• _Your task_
Task for the records below: please retype exactly and only the lines from the first through the one with "This screenshot has width=1400, height=858.", with every picture omitted.

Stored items
+ + + + + + +
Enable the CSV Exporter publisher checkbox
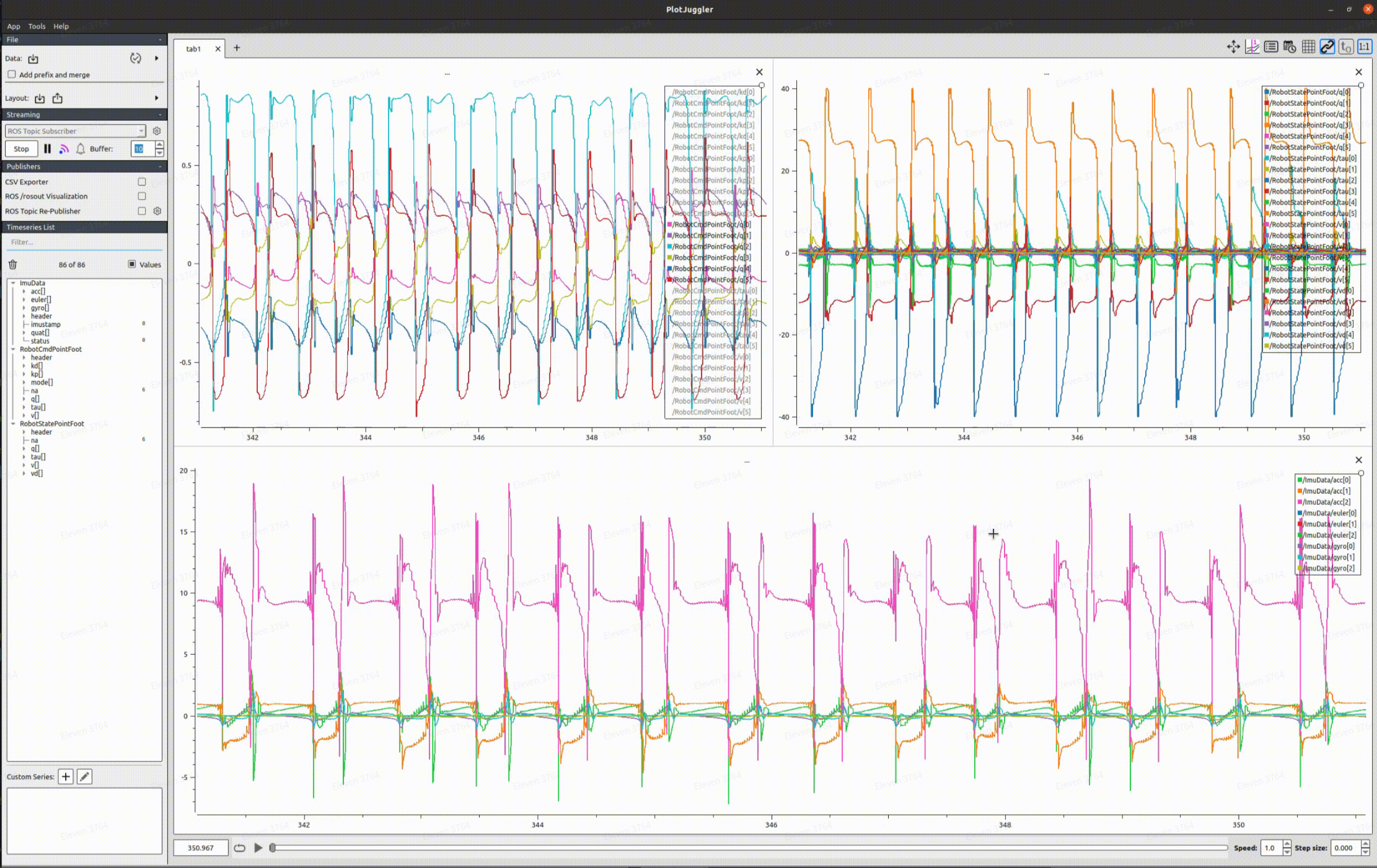Screen dimensions: 1377x868 coord(142,182)
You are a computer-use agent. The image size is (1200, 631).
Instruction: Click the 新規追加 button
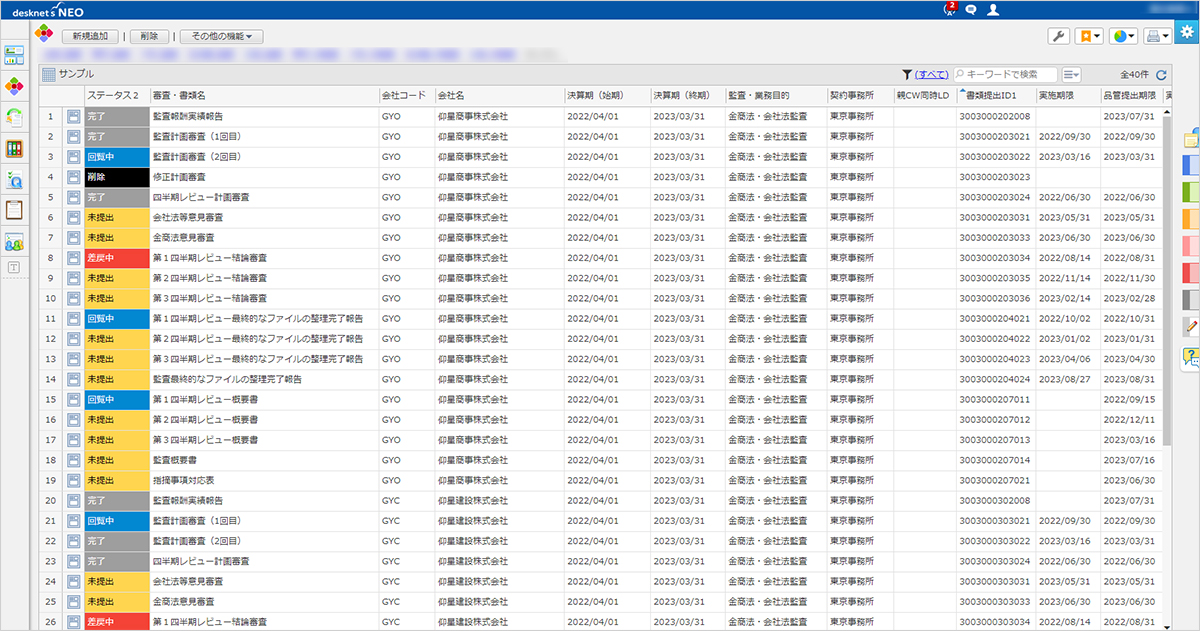tap(91, 36)
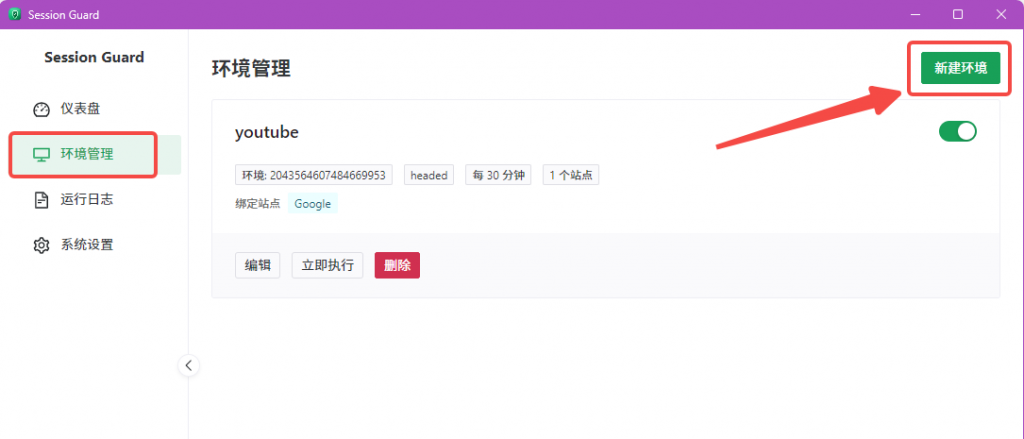Click the gear icon beside 系统设置
This screenshot has height=439, width=1024.
(41, 245)
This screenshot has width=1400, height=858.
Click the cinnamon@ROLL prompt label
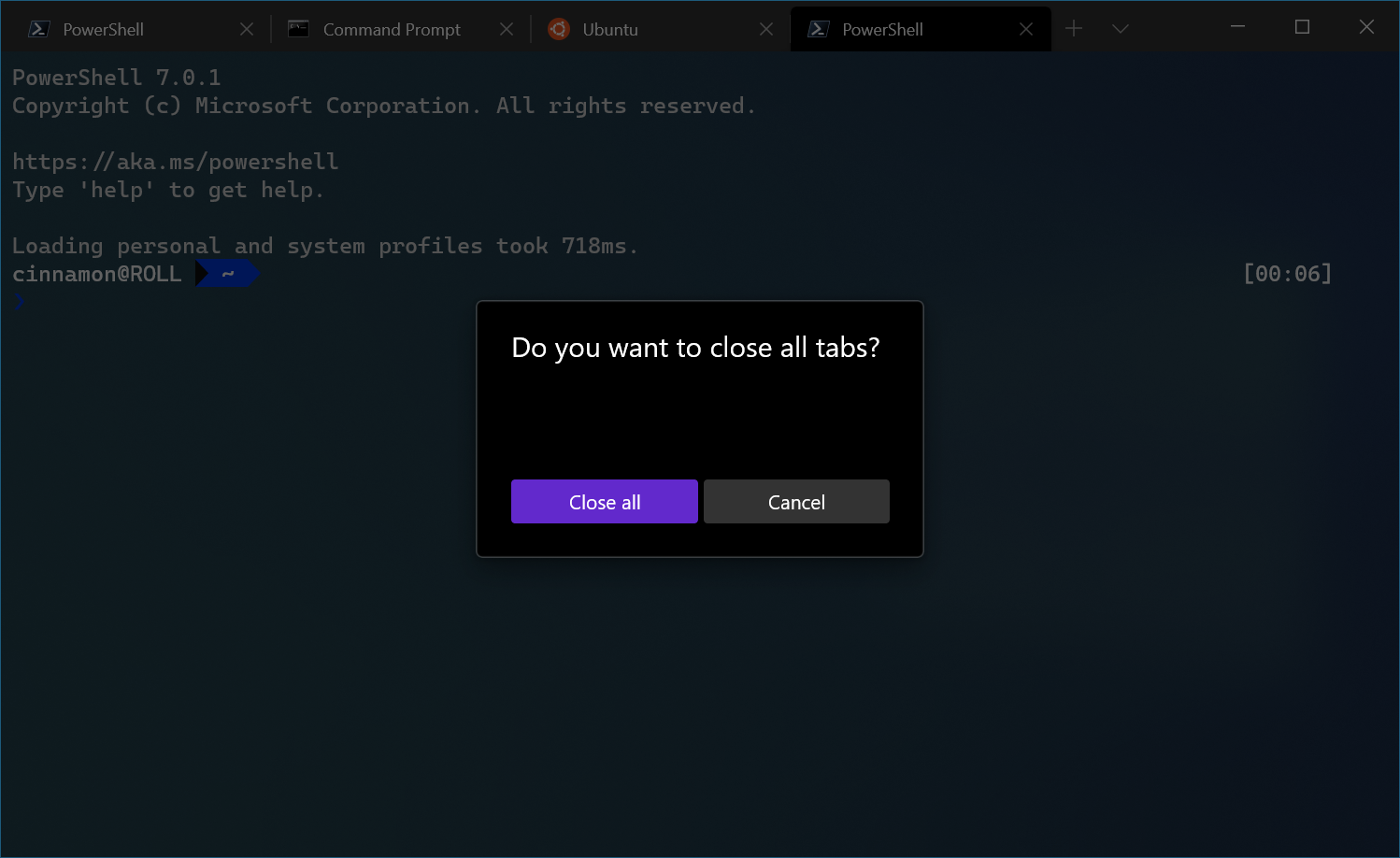pyautogui.click(x=96, y=273)
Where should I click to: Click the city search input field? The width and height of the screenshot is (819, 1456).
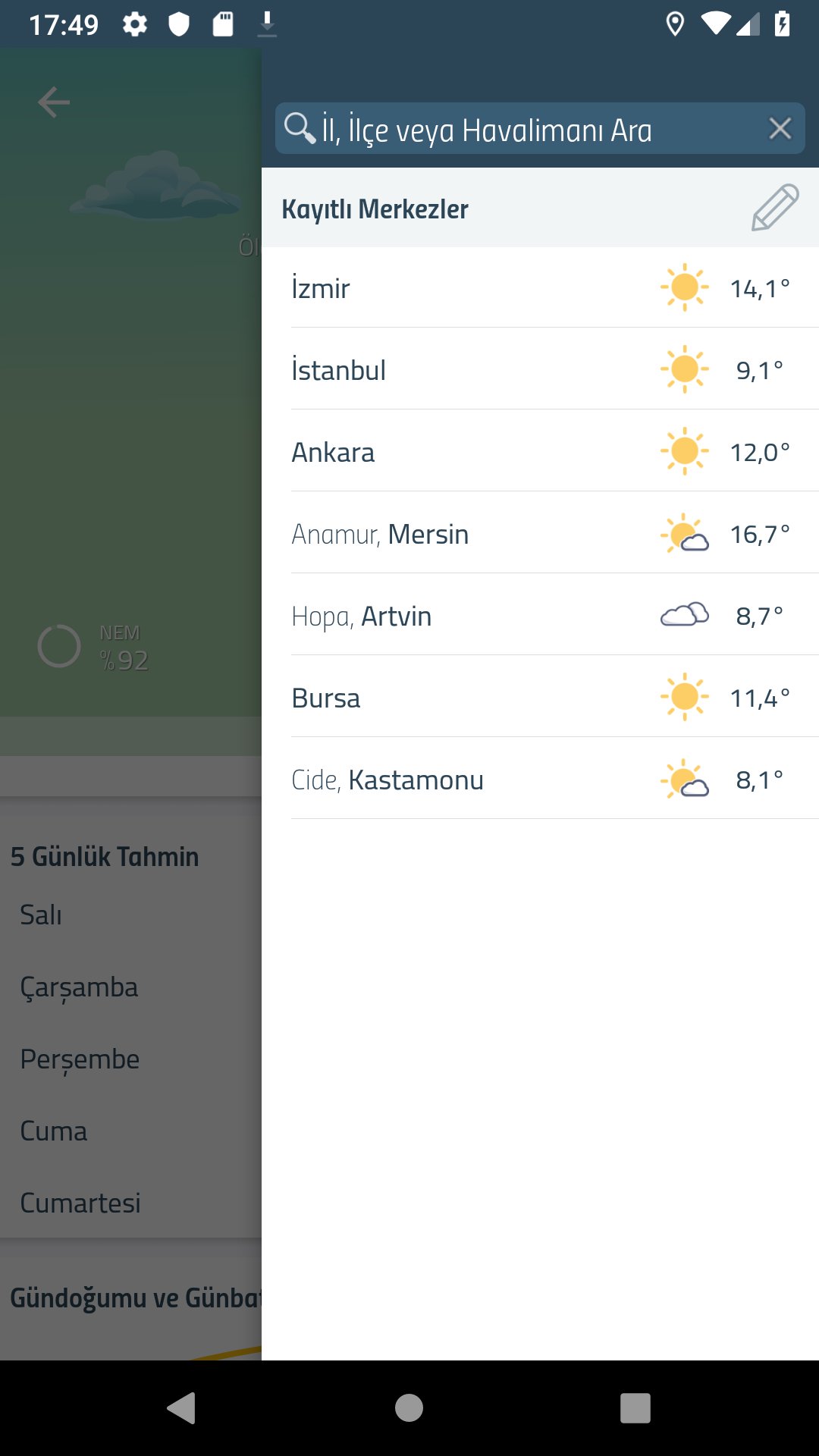[x=531, y=130]
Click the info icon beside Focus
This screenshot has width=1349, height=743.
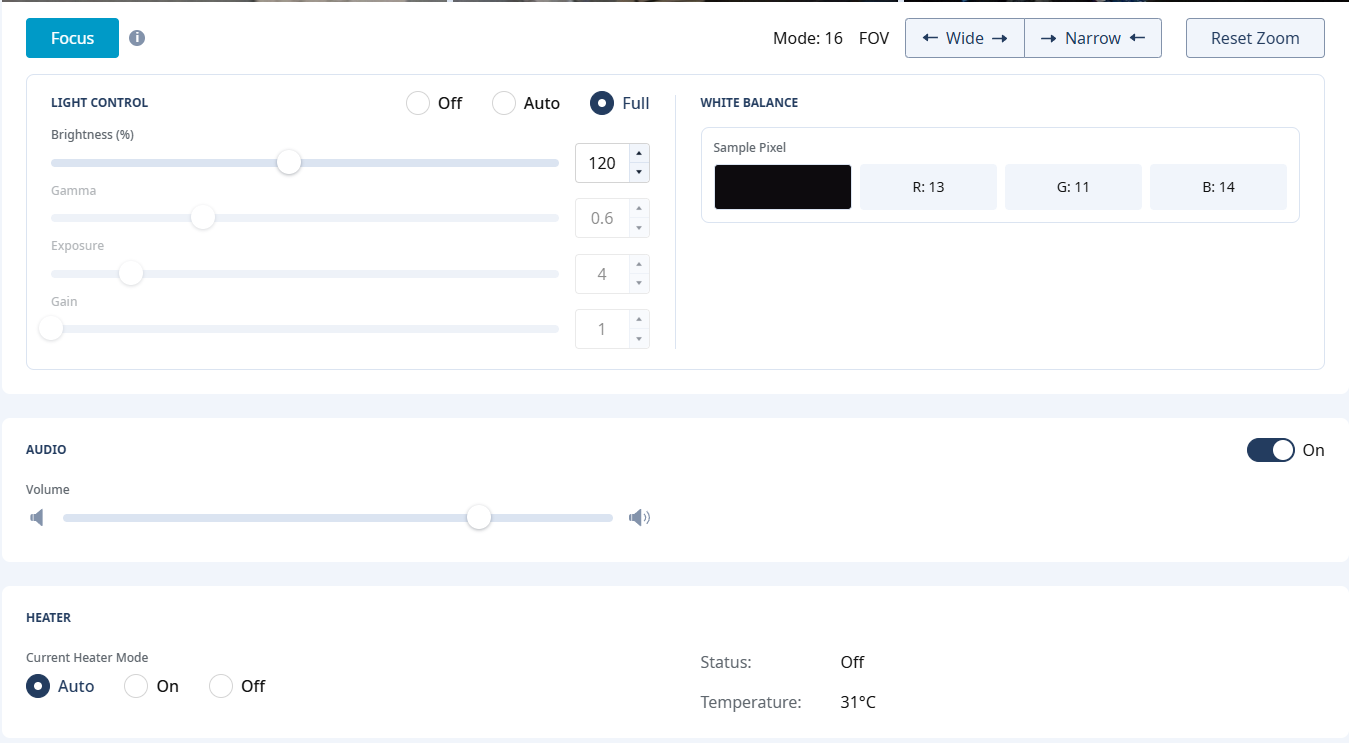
+ + + + + + +
• _Solution to this task_
Enable the CSV Exporter publisher checkbox
Screen dimensions: 1377x868 coord(142,182)
You are a computer-use agent. The image size is (1200, 631).
Instruction: Click the 新規追加 button
tap(91, 36)
Click the gear icon beside 系统设置
This screenshot has height=439, width=1024.
(41, 245)
This screenshot has width=1400, height=858.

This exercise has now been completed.